# Exercise details
Find the line with "You are a GUI" in the entries below, then reproduce it and every line after it down to and including the line with "Task: Open the Data Manager / Analyst listing", exactly.

# Task inputs
━━━

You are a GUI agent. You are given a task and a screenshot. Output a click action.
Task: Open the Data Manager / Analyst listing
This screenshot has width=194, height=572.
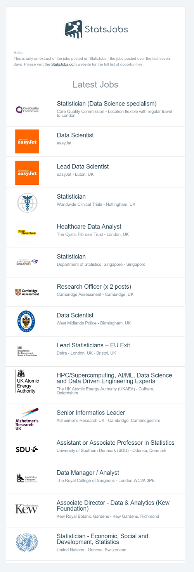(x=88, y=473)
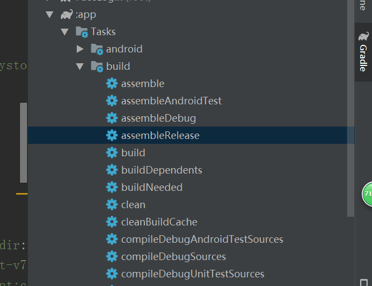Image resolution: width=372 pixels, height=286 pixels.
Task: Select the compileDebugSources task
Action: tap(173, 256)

━━━

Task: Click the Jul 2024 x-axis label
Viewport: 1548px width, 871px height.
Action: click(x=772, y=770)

━━━

# Answer to the problem
You are a GUI agent. You are given a task and a screenshot. Output a click action.
Task: Open the Data Manager / Analyst listing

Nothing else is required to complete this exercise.